It stands to reason that some entities may continue to operate in a fool’s paradise for some length of time, thinking nothing has really changed. This is incredibly dangerous for the business, its reputation and indeed, for the consumer. Times are obviously changing across the globe, and the FDA is doing its best to keep up with the demands of an increasingly complex global society. The broker who enters his own name without understanding the implications of what that means may find himself on the receiving end of a number of records requests from the FDA, with no records on hand with which to fulfill them. This is not an enviable position, and will likely result in an in-person visit from an investigator if the food imported is considered high-risk.

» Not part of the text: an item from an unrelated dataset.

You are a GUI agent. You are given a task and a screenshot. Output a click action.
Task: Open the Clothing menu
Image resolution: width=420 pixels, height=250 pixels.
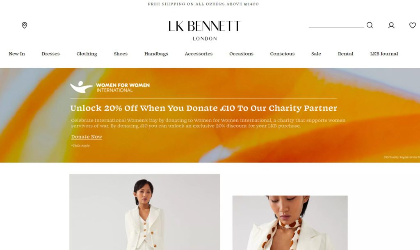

There are, of course, many brokers and distributors who are proactive and concerned about food safety. These are the companies that are sending multiple individuals to FSVP training to stay informed about the changing face of import regulations. Many of these brokers and distributors already gather paperwork such as third-party audit reports and letters of guarantee from their suppliers, but they do not transmit this information to their customers. Should these proactive companies be essentially punished for following the letter of the law? Even if a purchasing department has a warm personal relationship with their broker or distributor, if the C-suite sees an opportunity to save a substantial sum on their commodity of choice while increasing transparency in the supply chain, certainly those decisions will be made without regard for hurt feelings.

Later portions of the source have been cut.